I was near the top of the class but in no way a genius, there were 4/5 of us who were all considered to be quite bright (the other 4 all went to Latymer Grammar, so arguably much brighter considering how hard it was/is to get in).

However, I had tutoring for two years, once a week, and then I only got into the school I eventually went to (good interview). Supporting factors were probably playing the violin (to Grade 5 - so again, no genius here) and a dyslexia diagnosis that may have helped to mitigate aspects of the test. The tutoring was key to my success, especially as the tutor was very familiar with what the schools look for in essays/interviews etc.

The most important thing is for your DD to be familiar with the test format, and the things the schools are looking for, so perhaps one or two sessions with a tutor and then do the Verbal/Non Verbal/Essays at home.

When she gets in, don't be too alarmed if she is behind the rest of the class.

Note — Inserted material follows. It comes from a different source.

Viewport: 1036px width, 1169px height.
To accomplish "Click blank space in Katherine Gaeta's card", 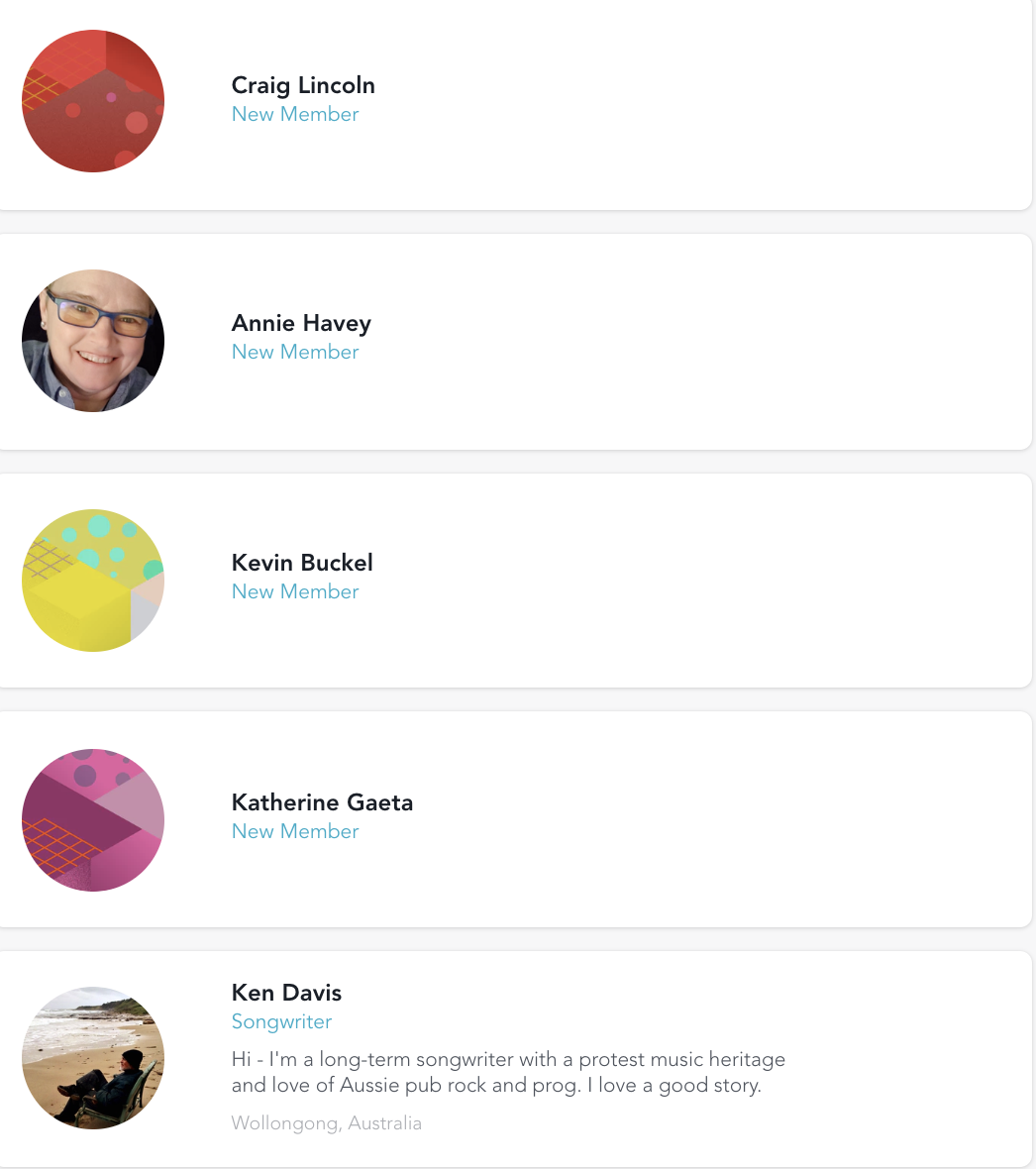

For the first year at SHHS I was at the bottom of every class, but by Year 8 things had evened out.

TheCrimsonQueen · 25/02/2015 05:30

I am also that daughter. In fact I am old Dolphin. I went from a state primary with no tutoring. I was also on a scholarship as my parents couldn't afford Godolphin's fees.

It's a great school. I loved my time there. If I had had girls I would have loved for them to go there too.

I would encourage her to follow her dream and help her as best you can.

nooka · 25/02/2015 05:53

Both dh and I went from state to private selective with just a bit of parental tutoring to prepare for the test. dh got a full scholarship too. I don't recall ever thinking that the children at my school who had gone to the feeder prep had any great advantage except in French where they had had at least a years teaching already. But it was a long time ago!

We were expecting to do the same with our children, but emigrated instead and they will be state educated all the way as our local schools are good and there aren't any private (non religious) options.